Form of Stockholders Agreement
FORM OF STOCKHOLDERS AGREEMENT
THIS STOCKHOLDERS AGREEMENT (as it may be amended, restated, supplemented or otherwise modified from time to time in accordance with the terms hereof, this “Stockholders Agreement”), dated as of [●], 2022, is made by and among (i) NAAC Holdco, Inc., a Delaware corporation (“New Holdco”); (ii) BICS SA, a Belgian limited liability company (société anonyme) (“Seller”); (iii) NAAC Sponsor LP, a Delaware series limited partnership (the “Sponsor”) and (iv) SFPI SA d’intérêt public / FPIM NV van openbaar nut, a limited liability company of public interest organized and existing under the laws of Belgium (“FPIM”). Each of New Holdco, Seller, Sponsor and FPIM may be referred to herein as a “Party” and collectively as the “Parties”.
|(A)||on December 16, 2021, Seller, Torino Holding Corp., a Delaware corporation, North Atlantic Acquisition Corporation, a Cayman Islands exempted company, North Atlantic Acquisition, LLC, a Delaware limited liability company and New Holdco are entering into that certain Business Combination Agreement (as amended and/or restated from time to time, the “BCA”), providing for the business combination transactions set forth therein;|
|(B)||as a result of the consummation of the transactions contemplated by the BCA, Seller, Sponsor and FPIM became stockholders of New Holdco; and|
|(C)||the Parties desire to set forth their agreement with respect to governance and certain other matters relating to New Holdco, in each case, as set forth in, and in accordance with the terms and conditions of, this Stockholders Agreement.|
Now, therefore, in consideration of the mutual covenants and agreements contained in this Stockholders Agreement, and other good and valuable consideration, the receipt and sufficiency of which are hereby acknowledged, and intending to be legally bound, the Parties hereby agree as follows:
|1.1||Capitalized terms used herein shall have the respective meanings given to them in this Agreement, or if not defined herein, as set forth in the BCA.|
|1.2||As used herein, the following terms shall have the respective meanings set forth below:|
“BCA” has the meaning set forth in the Recitals.
“Board” means the board of directors of New Holdco.
“Bylaws” means the bylaws of New Holdco, as in effect on the Effective Date, and as the same may be amended from time to time.
“CEO Director” has the meaning set forth in Section 2.1.1.
“Certificate of Incorporation” means the amended and restated certificate of incorporation of New Holdco, as in effect as and from the Closing, and as the same may be amended from time to time.

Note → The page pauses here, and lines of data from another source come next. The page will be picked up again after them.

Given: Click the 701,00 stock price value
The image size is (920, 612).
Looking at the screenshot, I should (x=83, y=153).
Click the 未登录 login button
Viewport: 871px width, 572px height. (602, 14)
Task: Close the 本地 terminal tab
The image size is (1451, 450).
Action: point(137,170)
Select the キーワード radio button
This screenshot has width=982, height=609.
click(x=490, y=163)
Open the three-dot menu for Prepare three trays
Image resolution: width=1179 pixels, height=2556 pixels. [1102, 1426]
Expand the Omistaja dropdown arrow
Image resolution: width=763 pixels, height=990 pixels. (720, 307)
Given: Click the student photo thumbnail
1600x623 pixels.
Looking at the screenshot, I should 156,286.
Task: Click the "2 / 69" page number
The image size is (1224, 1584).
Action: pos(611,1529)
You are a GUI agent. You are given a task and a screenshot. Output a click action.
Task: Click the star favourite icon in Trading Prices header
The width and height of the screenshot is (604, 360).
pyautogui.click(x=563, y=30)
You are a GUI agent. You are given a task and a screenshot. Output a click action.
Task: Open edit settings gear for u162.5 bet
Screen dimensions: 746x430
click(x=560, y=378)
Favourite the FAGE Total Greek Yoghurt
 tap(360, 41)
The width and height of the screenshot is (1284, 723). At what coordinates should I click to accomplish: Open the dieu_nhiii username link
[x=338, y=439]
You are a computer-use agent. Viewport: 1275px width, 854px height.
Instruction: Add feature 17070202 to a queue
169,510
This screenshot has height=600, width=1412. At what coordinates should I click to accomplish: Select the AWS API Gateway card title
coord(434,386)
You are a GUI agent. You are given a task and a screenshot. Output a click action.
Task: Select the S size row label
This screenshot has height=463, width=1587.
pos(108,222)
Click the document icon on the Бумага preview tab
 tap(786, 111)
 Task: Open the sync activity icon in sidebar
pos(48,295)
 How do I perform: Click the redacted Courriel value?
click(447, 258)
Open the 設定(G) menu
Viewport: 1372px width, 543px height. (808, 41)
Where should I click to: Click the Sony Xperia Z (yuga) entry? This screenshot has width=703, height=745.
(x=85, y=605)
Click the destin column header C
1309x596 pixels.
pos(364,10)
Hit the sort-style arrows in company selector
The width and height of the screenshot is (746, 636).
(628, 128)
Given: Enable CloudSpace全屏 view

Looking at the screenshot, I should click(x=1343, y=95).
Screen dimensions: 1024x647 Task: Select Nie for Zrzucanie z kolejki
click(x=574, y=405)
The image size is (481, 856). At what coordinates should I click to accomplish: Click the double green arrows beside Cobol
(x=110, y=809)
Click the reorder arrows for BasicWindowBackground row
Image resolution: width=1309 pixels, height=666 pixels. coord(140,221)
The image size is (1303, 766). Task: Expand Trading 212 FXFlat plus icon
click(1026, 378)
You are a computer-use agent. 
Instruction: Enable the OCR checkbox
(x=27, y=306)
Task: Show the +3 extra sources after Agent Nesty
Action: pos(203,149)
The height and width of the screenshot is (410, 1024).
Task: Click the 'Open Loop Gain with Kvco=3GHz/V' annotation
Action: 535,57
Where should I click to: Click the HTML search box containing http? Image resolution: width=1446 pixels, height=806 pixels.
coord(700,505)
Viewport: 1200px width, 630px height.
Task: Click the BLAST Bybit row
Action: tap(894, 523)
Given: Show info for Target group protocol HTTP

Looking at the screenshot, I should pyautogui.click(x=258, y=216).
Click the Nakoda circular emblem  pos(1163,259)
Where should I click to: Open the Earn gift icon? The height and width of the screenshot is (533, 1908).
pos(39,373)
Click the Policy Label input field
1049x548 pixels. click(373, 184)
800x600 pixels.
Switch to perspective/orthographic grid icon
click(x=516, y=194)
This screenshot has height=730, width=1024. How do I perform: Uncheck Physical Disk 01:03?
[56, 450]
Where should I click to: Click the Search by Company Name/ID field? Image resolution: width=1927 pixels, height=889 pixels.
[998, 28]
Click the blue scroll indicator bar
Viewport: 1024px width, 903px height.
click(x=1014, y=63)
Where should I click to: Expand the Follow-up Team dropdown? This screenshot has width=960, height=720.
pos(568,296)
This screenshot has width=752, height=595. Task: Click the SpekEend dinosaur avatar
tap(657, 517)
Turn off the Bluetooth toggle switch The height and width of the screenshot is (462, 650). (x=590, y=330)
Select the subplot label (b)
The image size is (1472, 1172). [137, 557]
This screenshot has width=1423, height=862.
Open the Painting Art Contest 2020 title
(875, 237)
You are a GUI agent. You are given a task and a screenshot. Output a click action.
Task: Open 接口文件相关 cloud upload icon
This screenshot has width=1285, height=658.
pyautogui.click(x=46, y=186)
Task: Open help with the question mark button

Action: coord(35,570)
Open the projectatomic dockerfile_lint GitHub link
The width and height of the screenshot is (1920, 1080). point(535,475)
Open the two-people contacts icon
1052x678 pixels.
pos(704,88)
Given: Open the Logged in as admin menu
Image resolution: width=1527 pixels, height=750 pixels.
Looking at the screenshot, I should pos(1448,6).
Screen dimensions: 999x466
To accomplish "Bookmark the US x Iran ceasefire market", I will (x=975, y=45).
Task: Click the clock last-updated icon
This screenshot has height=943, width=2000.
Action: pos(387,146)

“Director” means a member of the Board.
“Disqualified Person” means any individual prohibited or disqualified from serving as a Director of New Holdco pursuant to (i) rules or regulations of the SEC, (ii) rules of the securities exchange on which New Holdco’s securities are listed or (iii) applicable Law.
“Equity Securities” means, with respect to any Person, (i) any shares of capital or capital stock, partnership, membership, joint venture or similar interest, or other voting securities of, or other ownership interest in, such Person, (ii) any securities of such Person convertible into or exchangeable for cash or shares of capital or capital stock or other voting securities of, or other ownership interests in, such Person, (iii) any warrants, calls, options or other rights to acquire from such Person, or other obligations of such Person to issue, any shares of capital or capital stock or other voting securities of, or other ownership interests in, or securities convertible into or exchangeable for shares of capital or capital stock or other voting securities of, or other ownership interests in, such Person, and (iv) any restricted shares, stock appreciation rights, restricted units, performance units, contingent value rights, “phantom” stock or similar securities or rights issued by or with the approval of such Person that are derivative of, or provide economic benefits based, directly or indirectly, on the value or price of, any shares of capital or capital stock or other voting securities of, other ownership interests in, or any business, products or assets of, such Person.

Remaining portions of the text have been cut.